%%
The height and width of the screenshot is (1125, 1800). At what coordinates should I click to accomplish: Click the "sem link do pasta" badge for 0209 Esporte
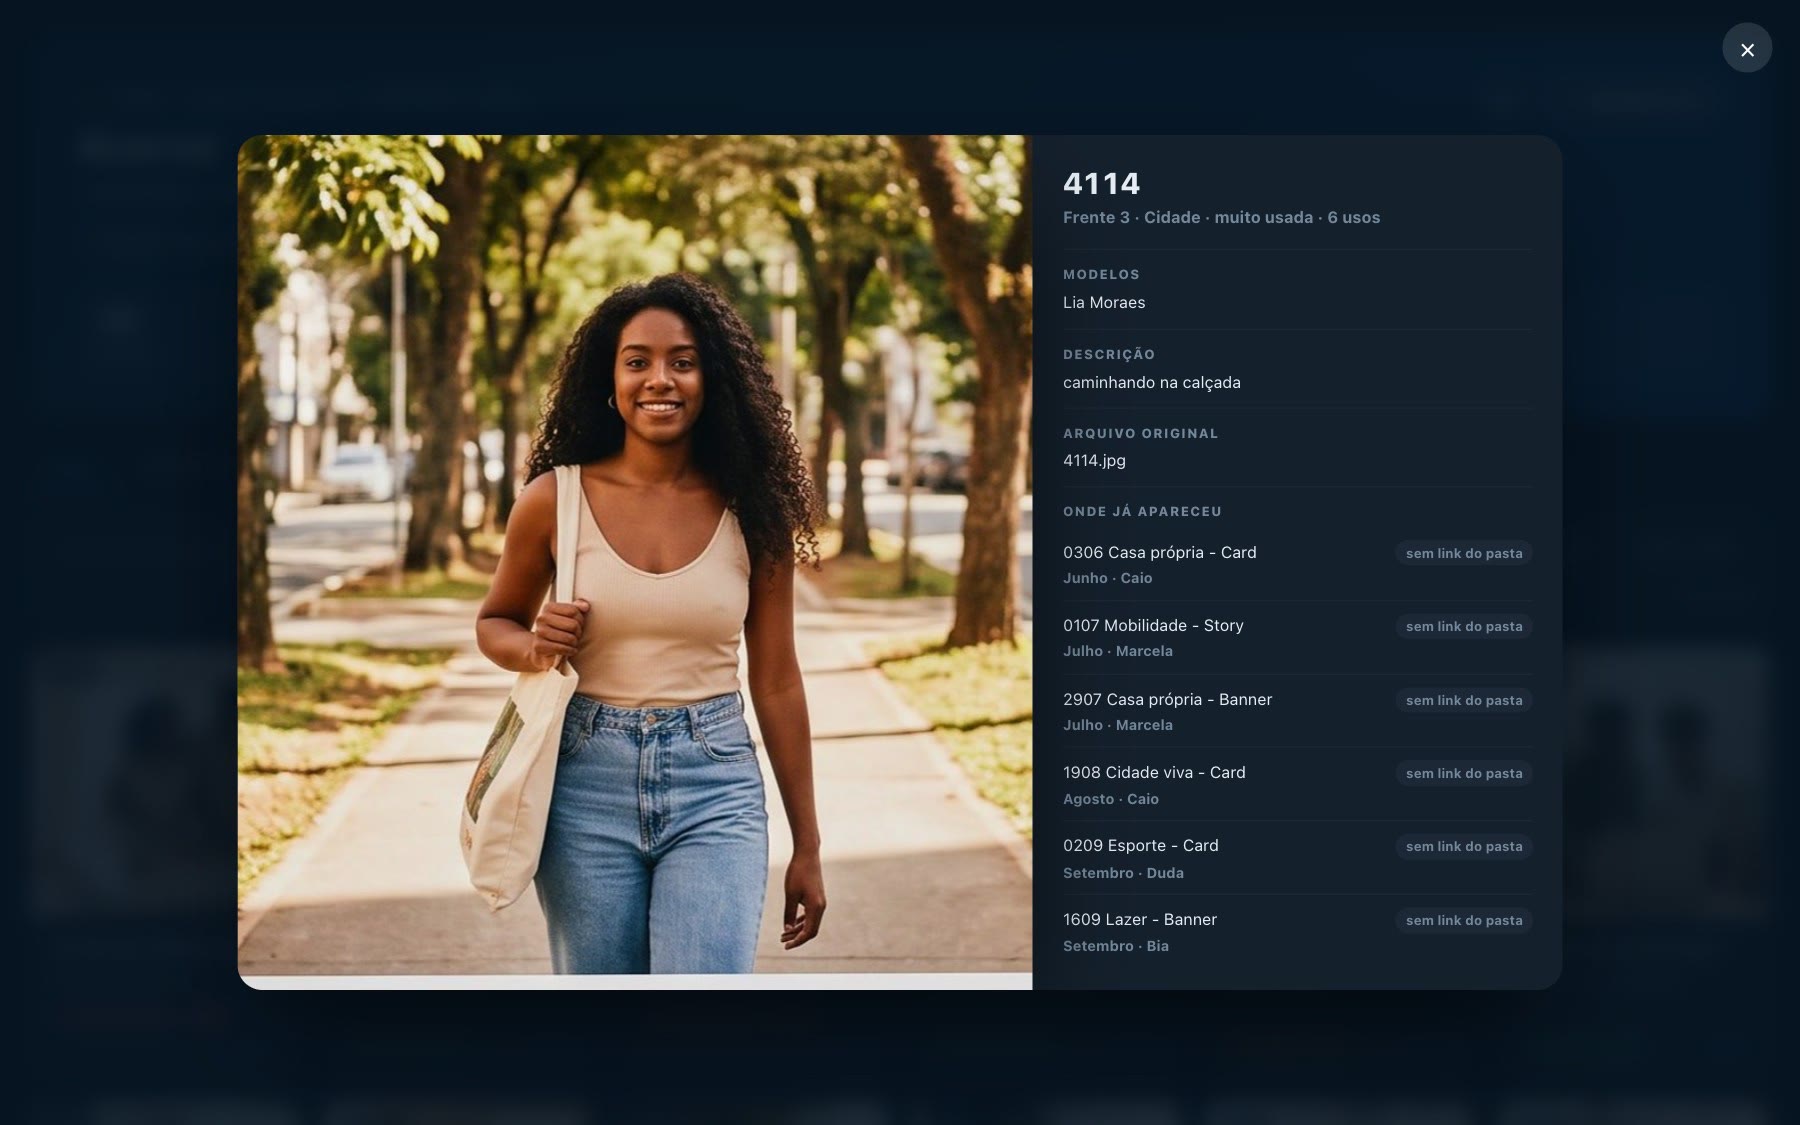coord(1464,846)
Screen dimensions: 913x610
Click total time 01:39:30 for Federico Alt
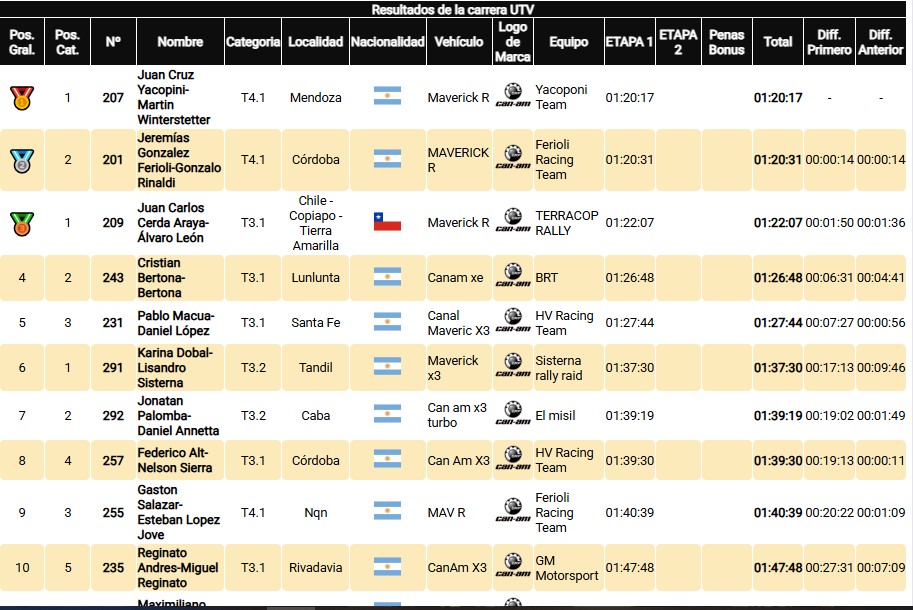click(x=777, y=461)
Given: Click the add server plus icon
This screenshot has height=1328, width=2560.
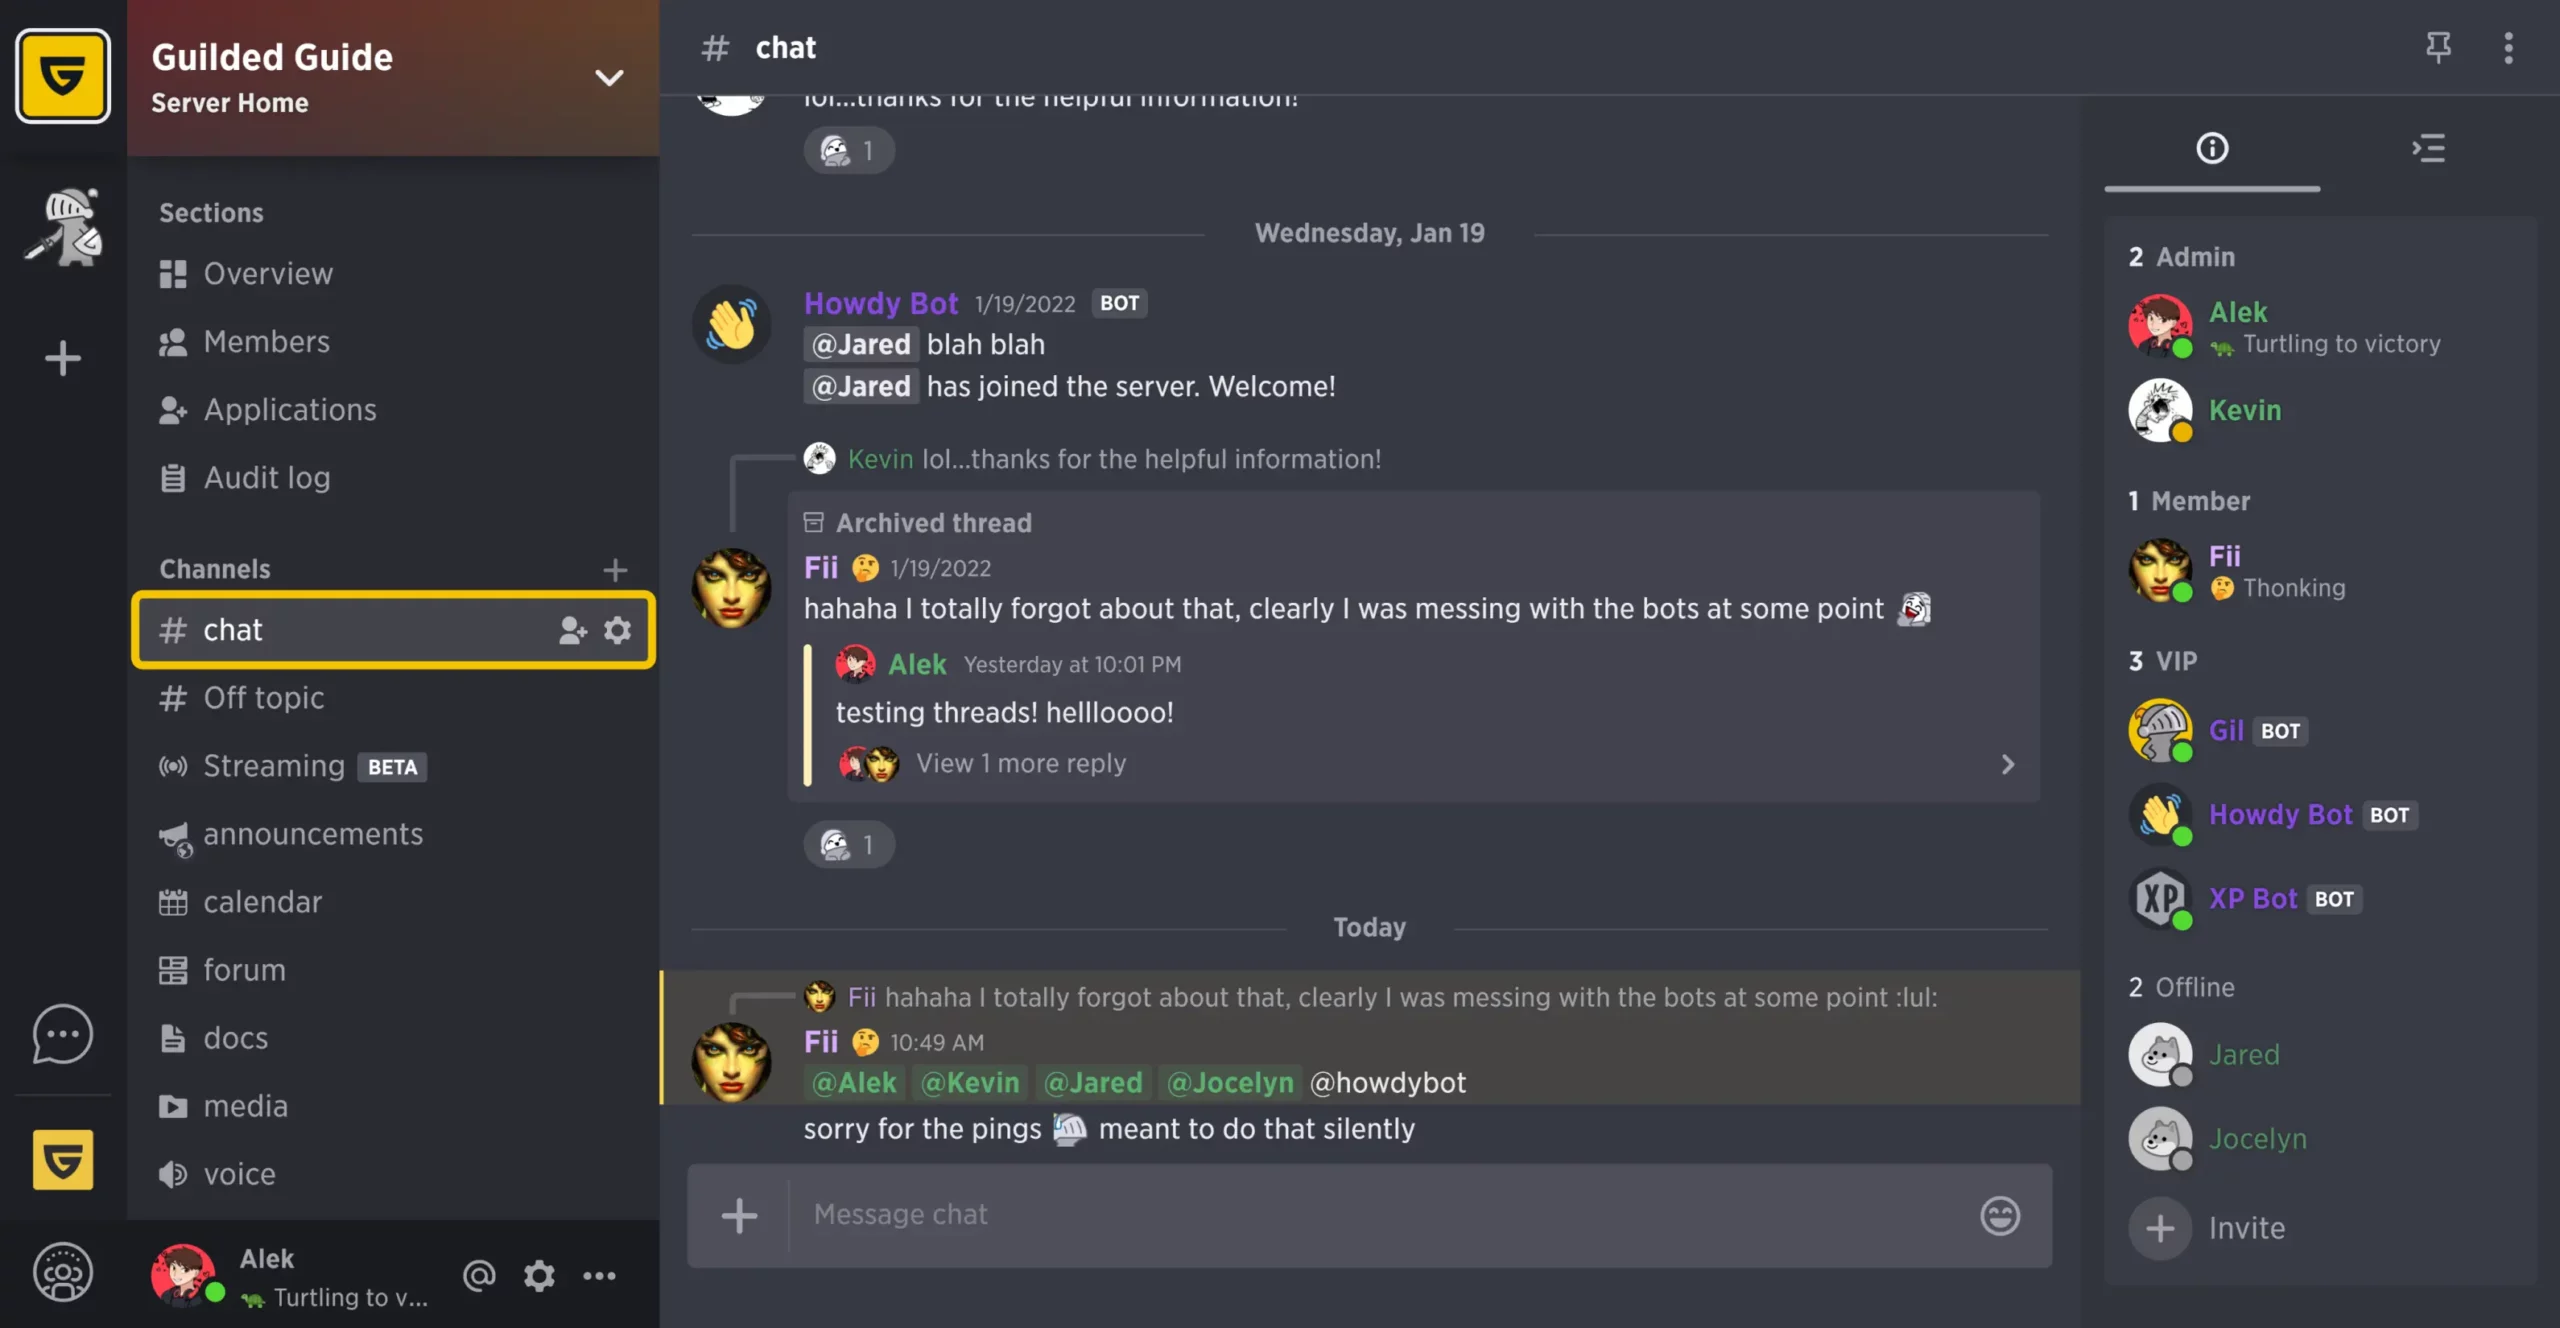Looking at the screenshot, I should coord(62,358).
%%
__Instructions to follow__: A verbatim reproduction of each entry is expected, with every picture omitted.

__Written response__:
The height and width of the screenshot is (1125, 1800). At what coordinates should I click to accomplish: Click the "sem link do pasta" badge for 0209 Esporte
coord(1464,846)
Screen dimensions: 913x610
Click total time 01:39:30 for Federico Alt
click(x=777, y=461)
Given: Click the add server plus icon
This screenshot has height=1328, width=2560.
Looking at the screenshot, I should coord(62,358).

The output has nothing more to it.